An avid Fox News watcher, Mr. Fetterman even seriously considered voting to confirm Defense Secretary Pete Hegseth, a former weekend host on “Fox & Friends,” according to a former aide. The vote would have signaled a green light to a cabinet appointee who faced accusations of excessive drinking and abusing women that made it difficult even for Republican senators to get behind him.

It’s not clear to everyone who has worked closely with him that Mr. Fetterman’s political transformation, or his current challenges, is directly related to the mental health crisis that first sent him to the hospital two years ago. But in his letter, Mr. Jentleson describes unstable behavior he says could be a result of the senator’s failure to follow the medical plan, including taking prescription medications, outlined then by his doctors.

“John has pushed out everyone who was supposed to help keep him on his recovery plan,” Mr. Jentleson wrote in the letter to Dr. David Williamson, the medical director of the neuropsychiatry/traumatic brain injury unit at Walter Reed. “We do not know if he is taking his meds, and his behavior frequently suggests he is not.”

He said in the letter that people around Mr. Fetterman often witnessed the “warning signs” his doctor had warned of, including “conspiratorial thinking, megalomania (for example, he claims to be the most knowledgeable source on Israel and Gaza around but his sources are just what he reads in the news — he declines most briefings and never reads memos); high highs and low lows; long, rambling, repetitive and self-centered monologues lying in ways that are painfully, awkwardly obvious to everyone in the room.”

He said Mr. Fetterman spent most of his time scrolling on this phone and formulating tweets, and that things with his wife, Gisele, were “tense.”

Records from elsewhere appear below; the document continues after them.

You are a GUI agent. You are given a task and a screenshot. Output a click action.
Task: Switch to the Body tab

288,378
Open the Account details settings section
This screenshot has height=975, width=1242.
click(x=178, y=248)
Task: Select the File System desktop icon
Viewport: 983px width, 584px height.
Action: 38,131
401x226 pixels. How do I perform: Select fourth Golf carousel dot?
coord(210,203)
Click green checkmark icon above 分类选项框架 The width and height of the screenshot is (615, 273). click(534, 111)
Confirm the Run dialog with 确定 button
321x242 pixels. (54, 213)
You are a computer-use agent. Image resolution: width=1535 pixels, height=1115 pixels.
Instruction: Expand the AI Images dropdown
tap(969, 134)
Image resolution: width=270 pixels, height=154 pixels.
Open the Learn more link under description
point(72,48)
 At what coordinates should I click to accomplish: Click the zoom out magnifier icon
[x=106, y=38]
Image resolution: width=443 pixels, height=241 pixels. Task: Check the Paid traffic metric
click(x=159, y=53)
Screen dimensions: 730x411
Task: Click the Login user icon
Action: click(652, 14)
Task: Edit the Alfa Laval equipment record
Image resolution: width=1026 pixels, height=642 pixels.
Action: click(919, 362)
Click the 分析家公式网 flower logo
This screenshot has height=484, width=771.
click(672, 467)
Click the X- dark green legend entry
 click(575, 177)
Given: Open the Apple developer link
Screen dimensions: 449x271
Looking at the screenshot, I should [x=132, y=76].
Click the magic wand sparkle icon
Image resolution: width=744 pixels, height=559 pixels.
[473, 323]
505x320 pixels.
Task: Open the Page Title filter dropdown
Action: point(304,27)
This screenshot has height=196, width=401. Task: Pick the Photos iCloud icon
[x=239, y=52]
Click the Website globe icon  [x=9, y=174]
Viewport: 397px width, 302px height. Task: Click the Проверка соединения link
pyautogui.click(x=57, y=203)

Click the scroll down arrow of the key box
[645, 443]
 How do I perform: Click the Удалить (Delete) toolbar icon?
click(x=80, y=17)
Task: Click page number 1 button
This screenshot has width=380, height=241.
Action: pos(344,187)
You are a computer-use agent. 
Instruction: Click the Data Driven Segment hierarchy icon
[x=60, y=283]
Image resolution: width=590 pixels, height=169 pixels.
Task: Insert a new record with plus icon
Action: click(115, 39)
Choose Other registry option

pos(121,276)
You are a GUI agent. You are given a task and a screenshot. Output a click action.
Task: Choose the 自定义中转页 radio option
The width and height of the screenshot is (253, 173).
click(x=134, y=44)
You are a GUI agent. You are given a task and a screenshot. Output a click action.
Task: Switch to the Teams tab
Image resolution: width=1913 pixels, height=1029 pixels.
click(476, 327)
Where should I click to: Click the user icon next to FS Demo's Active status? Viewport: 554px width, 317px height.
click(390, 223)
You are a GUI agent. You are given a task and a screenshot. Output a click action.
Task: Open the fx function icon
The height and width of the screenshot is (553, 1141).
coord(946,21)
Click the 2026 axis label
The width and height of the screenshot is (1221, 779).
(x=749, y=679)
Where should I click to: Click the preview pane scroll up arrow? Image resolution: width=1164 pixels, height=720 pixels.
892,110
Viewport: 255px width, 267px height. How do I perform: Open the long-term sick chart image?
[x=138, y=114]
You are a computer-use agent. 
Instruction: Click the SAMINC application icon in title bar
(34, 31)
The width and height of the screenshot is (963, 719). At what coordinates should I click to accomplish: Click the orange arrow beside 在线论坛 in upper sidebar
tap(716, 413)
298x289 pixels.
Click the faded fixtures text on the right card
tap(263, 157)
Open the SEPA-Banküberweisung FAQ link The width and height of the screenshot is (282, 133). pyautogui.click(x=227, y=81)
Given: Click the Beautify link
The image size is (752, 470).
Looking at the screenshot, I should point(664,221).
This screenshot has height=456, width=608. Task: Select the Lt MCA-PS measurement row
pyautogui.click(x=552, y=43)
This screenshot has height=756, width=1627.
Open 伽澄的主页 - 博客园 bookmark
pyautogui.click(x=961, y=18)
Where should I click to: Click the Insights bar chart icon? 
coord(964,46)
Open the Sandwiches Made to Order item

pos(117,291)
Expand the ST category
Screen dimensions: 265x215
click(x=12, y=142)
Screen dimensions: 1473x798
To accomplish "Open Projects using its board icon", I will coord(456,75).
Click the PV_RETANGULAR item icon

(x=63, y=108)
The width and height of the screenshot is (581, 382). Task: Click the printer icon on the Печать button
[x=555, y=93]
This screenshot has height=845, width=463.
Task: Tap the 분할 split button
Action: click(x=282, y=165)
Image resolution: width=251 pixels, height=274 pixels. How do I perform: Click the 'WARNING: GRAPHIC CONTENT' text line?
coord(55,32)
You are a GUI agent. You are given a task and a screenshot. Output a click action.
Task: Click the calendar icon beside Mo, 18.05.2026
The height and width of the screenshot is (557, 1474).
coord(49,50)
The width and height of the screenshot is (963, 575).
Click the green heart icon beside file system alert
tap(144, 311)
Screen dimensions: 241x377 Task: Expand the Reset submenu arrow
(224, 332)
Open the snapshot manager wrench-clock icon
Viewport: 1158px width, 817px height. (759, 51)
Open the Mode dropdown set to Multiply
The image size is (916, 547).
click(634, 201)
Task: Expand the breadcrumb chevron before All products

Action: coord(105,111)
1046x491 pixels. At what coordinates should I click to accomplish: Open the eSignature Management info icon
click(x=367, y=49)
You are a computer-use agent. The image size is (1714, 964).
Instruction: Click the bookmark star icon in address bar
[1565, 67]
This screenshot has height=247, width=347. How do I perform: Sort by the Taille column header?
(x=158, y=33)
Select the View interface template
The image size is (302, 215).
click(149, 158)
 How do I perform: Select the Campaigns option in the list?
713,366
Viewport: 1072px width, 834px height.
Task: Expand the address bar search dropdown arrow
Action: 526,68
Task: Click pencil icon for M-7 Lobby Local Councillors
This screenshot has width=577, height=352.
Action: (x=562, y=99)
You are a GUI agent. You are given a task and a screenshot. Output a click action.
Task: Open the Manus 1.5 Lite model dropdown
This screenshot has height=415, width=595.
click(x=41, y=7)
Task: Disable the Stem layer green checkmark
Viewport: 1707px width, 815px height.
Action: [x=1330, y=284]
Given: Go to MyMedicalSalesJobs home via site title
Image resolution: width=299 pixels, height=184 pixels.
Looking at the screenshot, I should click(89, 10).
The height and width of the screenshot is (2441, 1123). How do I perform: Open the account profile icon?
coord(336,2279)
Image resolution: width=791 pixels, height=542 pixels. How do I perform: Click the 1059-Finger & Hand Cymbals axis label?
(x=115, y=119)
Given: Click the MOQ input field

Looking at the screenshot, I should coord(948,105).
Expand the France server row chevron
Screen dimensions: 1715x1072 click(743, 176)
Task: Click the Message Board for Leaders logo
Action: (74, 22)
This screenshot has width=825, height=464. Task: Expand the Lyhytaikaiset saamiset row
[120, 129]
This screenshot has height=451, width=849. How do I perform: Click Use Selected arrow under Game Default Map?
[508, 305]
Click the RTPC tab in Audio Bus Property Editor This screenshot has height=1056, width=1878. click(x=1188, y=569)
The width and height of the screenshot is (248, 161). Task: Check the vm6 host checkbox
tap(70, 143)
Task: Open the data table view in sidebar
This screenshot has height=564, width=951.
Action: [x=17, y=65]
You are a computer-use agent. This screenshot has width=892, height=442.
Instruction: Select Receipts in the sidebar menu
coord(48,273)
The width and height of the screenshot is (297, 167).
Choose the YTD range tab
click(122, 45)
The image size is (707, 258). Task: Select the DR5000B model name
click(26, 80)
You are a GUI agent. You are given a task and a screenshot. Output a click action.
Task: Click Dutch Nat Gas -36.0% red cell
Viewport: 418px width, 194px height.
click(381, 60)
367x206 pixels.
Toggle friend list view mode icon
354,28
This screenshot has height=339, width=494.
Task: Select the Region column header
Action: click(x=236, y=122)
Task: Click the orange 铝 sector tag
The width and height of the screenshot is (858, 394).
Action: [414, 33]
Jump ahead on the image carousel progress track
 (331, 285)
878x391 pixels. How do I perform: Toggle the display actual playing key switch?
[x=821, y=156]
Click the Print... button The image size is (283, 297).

“He engages in risky behavior. He drives recklessly. He also recently bought a gun.” Mr. Jentleson wrote, noting that purchasing a firearm was a warning sign that he had been directed to report back to a medical professional.

Gisele Fetterman, in a statement to New York magazine, disputed the claims in Mr. Jentleson’s letter, accusing him of lying about her husband’s condition.

In recent months, Ms. Fetterman has presented a united front with her husband. She accompanied him to his visit to Mar-a-Lago after the election, and to a meeting in Israel last month with Prime Minister Benjamin Netanyahu.

Still, many on his staff remain anxious about working for Mr. Fetterman, whose mood can change dramatically from one day to the next. His driving remains an area of particular concern.

The senator has long been known as a reckless driver, sometimes going more than 70 miles per hour in a 30 miles per hour zone. Last year, he and his wife, as well as a 62-year-old woman, were hospitalized after he rear-ended the woman’s car on the Eisenhower Memorial Highway in western Maryland.

Mr. Fetterman was driving well over the posted speed limit of 70 miles per hour, according to the police report. Pennsylvania records indicated that Mr. Fetterman had at least two prior driving infractions in the state in which he was going more than 20 miles per hour above the speed limit.